(What to produce): The line that contains "Select Людмила Гриценко's video thumbnail" marks the start. Please set it down, with every later line of the data, exactly and without pictures.

--- Data for processing ---

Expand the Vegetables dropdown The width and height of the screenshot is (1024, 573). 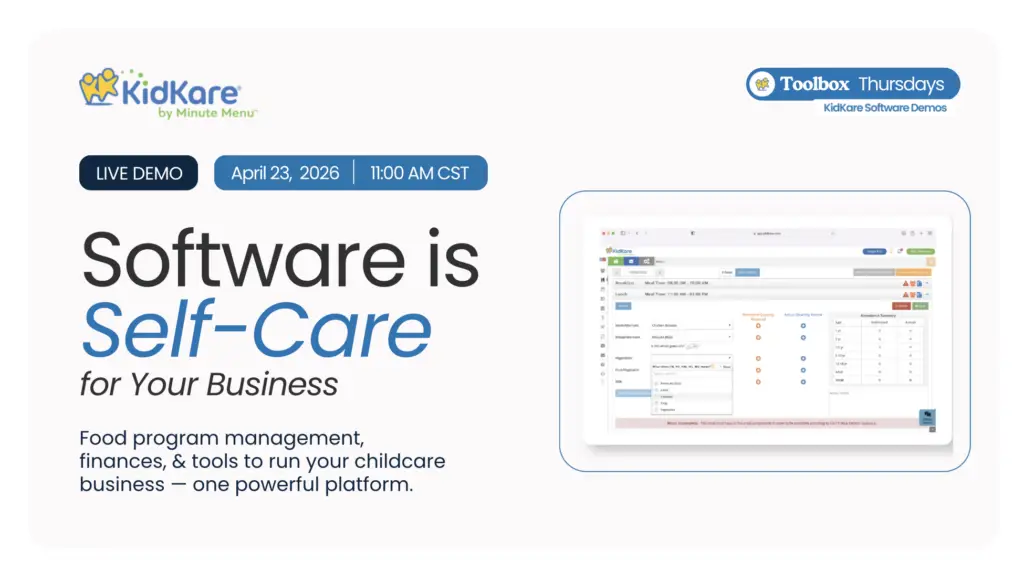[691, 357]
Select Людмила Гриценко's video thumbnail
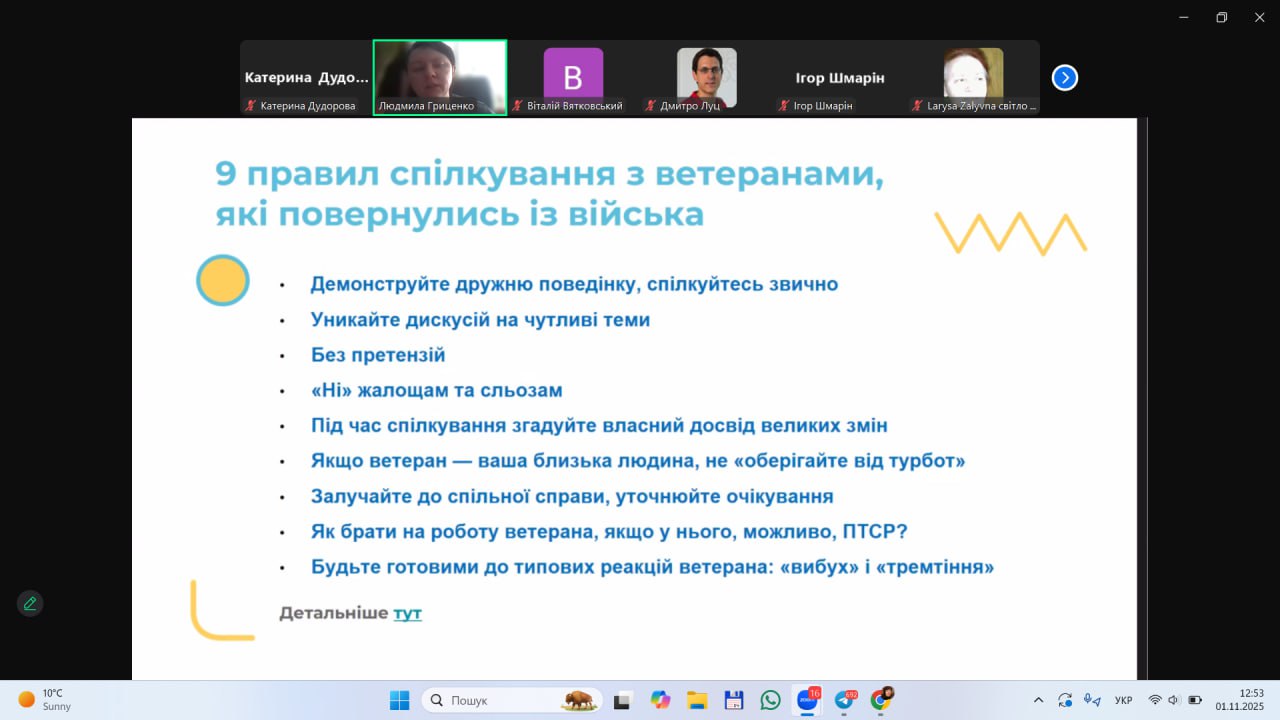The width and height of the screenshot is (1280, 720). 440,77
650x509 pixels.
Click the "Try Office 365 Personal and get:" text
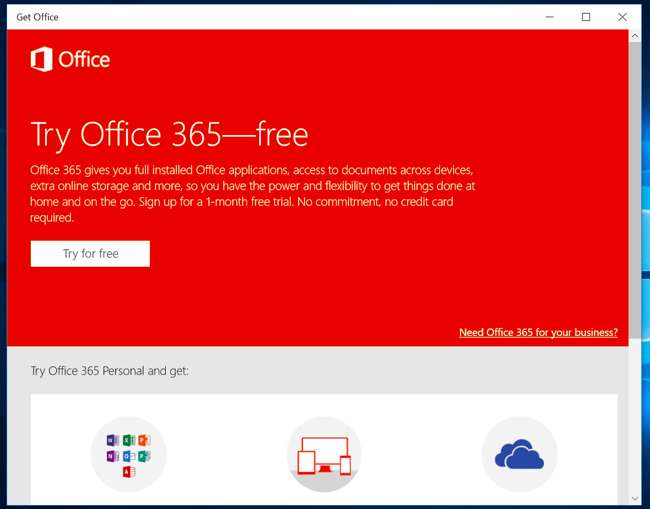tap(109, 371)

---

(Task response):
Select Людмила Гриценко's video thumbnail
The width and height of the screenshot is (1280, 720). 440,77
650x509 pixels.
Click the "Try Office 365 Personal and get:" text
tap(109, 371)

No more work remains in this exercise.